* What the task asks
Select the lines below containing the word "legend".

>>>

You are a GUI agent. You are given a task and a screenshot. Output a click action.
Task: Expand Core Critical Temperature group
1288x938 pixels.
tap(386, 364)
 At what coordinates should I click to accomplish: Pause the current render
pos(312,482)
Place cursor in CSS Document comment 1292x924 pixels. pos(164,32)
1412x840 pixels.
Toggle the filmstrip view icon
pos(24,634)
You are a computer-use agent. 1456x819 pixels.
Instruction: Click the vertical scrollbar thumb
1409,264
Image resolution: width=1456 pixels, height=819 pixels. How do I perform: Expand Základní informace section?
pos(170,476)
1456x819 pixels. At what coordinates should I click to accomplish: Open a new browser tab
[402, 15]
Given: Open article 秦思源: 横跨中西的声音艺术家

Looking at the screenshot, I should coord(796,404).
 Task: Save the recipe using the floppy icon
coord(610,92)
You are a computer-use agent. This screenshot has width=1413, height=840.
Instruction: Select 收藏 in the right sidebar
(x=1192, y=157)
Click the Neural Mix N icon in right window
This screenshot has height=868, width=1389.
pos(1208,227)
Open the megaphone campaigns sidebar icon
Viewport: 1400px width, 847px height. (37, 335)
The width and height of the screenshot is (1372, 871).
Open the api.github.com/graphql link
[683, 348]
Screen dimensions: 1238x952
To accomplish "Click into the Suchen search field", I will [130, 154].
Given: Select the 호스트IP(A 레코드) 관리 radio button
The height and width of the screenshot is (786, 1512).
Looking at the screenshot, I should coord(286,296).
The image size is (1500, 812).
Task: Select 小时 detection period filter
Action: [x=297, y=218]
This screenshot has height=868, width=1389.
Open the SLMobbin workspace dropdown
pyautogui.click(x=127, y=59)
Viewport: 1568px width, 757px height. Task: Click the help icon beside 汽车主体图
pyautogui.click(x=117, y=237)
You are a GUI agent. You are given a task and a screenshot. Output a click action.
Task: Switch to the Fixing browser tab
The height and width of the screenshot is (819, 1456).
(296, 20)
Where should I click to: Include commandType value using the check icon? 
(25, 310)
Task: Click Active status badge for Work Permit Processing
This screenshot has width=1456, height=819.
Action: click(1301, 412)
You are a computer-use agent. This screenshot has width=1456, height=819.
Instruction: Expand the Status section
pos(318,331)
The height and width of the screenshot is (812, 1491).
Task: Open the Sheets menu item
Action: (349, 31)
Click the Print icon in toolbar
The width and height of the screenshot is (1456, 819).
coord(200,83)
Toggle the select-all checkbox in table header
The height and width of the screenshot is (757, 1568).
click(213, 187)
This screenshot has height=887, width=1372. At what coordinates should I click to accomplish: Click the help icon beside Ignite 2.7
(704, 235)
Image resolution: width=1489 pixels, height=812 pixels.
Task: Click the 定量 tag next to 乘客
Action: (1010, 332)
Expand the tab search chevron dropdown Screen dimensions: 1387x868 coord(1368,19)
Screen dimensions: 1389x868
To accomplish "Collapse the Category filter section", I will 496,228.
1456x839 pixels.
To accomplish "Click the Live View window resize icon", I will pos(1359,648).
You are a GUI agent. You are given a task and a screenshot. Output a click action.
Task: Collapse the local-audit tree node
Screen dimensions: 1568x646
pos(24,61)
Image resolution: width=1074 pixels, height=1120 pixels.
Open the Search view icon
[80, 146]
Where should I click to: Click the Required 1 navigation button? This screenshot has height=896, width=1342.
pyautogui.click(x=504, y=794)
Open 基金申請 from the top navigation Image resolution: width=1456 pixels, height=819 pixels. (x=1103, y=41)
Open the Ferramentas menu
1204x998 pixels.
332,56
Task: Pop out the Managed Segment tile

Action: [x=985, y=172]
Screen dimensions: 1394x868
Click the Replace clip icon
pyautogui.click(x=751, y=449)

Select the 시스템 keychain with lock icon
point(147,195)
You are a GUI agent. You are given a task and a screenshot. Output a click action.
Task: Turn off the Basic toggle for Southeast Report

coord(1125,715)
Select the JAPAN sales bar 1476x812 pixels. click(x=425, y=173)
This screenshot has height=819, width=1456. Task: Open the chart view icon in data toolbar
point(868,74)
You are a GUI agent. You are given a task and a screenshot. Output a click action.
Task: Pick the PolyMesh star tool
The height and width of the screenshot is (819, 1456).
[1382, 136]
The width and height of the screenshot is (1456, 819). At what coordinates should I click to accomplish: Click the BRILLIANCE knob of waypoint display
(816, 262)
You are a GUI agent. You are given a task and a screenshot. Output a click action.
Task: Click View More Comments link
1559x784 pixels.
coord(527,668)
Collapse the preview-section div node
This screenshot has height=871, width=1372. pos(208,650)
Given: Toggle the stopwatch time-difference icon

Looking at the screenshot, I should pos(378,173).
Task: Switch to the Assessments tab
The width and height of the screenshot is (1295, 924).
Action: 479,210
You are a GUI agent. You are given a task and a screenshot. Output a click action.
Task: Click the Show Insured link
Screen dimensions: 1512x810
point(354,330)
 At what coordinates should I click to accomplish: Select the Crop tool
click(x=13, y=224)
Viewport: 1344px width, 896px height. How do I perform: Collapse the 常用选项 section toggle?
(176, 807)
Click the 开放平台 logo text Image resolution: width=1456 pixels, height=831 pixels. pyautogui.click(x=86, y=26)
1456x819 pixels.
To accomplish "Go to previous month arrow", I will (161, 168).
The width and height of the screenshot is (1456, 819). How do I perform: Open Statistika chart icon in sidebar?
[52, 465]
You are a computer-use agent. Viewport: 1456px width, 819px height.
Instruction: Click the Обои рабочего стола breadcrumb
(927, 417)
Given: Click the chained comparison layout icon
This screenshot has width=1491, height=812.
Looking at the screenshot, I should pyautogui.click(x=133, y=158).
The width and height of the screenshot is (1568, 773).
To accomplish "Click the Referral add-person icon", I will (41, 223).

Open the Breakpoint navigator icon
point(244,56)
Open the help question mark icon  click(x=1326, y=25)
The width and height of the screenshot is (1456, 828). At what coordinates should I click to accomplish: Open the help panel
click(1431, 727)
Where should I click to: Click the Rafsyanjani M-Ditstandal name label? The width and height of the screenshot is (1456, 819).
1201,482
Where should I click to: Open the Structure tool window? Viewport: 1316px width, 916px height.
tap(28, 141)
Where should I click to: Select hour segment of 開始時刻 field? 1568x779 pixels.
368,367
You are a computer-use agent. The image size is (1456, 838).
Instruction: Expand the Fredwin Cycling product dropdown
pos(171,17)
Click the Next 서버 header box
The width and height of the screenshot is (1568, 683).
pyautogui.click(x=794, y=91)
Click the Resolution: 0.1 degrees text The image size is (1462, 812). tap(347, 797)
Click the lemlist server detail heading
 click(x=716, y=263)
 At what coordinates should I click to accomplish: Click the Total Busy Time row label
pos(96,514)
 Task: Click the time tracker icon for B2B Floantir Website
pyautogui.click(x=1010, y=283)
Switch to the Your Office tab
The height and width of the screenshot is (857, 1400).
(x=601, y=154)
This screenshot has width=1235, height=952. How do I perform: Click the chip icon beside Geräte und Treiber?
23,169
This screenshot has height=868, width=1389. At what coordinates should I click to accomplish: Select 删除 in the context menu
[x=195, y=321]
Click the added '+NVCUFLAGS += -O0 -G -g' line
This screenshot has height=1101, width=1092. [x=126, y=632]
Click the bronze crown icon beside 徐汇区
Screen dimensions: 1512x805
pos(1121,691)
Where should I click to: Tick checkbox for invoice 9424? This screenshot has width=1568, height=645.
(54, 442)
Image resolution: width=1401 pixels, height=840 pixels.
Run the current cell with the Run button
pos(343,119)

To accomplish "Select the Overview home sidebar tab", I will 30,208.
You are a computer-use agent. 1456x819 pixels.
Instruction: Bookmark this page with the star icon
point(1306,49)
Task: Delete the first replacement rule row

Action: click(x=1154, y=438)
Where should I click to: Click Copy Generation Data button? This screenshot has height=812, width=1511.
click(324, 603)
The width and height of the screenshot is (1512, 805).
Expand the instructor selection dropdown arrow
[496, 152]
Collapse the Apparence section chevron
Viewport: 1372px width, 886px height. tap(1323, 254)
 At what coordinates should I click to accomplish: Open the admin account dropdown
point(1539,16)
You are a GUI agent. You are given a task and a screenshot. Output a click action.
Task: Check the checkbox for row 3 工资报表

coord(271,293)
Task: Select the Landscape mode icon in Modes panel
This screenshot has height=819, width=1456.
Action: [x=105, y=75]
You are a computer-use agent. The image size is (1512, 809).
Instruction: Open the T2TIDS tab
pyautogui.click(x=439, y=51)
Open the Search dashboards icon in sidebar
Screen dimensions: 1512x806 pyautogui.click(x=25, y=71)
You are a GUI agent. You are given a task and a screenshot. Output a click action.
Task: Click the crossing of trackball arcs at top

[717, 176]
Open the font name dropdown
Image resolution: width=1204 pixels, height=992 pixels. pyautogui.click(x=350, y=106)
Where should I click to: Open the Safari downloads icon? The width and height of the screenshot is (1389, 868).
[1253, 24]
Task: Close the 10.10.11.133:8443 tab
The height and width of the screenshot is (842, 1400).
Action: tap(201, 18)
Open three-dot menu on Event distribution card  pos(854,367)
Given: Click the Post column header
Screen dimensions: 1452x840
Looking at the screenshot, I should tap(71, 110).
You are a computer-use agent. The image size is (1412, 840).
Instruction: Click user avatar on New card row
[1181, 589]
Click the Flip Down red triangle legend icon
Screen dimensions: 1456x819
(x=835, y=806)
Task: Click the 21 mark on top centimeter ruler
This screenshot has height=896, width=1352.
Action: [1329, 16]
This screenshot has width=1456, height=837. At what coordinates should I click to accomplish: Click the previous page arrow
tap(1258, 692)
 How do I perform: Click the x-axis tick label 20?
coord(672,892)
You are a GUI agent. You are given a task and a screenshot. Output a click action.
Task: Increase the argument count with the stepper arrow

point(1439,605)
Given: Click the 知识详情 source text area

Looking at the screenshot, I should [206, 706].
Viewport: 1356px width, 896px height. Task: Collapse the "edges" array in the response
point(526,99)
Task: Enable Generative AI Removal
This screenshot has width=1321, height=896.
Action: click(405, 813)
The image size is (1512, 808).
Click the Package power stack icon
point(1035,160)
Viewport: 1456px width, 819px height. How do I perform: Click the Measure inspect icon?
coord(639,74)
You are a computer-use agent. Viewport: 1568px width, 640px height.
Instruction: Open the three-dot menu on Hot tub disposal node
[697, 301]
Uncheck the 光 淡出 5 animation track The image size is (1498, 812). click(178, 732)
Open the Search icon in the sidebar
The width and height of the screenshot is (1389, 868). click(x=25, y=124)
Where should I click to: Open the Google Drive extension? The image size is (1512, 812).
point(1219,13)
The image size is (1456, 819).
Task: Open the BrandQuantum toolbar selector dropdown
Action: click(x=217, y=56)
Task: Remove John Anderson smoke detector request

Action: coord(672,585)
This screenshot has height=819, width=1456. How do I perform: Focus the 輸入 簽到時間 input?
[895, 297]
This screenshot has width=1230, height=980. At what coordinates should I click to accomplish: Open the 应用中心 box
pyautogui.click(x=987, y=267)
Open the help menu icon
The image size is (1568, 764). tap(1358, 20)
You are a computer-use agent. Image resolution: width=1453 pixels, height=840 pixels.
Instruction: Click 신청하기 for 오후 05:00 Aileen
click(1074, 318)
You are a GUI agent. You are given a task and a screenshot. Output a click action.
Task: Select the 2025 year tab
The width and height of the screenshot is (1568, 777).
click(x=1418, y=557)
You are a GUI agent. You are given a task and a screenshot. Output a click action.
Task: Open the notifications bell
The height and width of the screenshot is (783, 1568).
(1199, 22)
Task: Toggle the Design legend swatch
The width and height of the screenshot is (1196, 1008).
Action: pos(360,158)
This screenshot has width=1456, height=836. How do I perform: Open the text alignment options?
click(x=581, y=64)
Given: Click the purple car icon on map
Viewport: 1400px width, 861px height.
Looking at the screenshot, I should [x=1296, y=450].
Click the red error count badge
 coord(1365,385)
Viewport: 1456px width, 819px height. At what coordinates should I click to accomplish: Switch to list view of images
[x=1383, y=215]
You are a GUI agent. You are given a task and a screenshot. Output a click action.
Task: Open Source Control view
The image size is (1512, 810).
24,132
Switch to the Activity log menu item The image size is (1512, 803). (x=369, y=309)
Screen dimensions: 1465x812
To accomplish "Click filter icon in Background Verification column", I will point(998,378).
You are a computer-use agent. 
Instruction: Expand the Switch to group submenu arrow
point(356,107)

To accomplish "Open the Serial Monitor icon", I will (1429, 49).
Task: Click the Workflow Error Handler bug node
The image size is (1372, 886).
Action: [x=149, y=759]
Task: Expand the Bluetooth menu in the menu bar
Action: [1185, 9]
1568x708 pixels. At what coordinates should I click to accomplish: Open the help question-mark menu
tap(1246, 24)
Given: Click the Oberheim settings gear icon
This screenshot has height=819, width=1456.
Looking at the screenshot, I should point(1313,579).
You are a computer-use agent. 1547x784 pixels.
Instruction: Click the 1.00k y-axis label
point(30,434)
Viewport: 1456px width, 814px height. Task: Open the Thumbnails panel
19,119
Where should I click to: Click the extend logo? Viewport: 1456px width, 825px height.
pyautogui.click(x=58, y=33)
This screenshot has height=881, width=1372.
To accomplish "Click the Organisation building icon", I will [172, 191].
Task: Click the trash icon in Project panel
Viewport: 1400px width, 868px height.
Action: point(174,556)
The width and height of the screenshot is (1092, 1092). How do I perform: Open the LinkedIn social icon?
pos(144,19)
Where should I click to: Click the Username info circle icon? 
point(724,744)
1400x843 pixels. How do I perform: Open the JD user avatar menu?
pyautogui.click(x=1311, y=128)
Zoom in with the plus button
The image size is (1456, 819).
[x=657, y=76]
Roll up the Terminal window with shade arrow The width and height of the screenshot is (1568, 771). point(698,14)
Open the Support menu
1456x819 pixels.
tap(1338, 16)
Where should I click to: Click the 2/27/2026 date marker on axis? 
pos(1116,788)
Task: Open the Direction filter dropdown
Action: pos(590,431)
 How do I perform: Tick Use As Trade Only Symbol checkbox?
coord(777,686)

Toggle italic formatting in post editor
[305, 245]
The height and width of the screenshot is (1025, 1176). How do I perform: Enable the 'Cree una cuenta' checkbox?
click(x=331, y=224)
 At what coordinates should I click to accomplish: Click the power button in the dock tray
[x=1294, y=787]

<<<

* Solution
Click the Flip Down red triangle legend icon
Task: Toggle the Design legend swatch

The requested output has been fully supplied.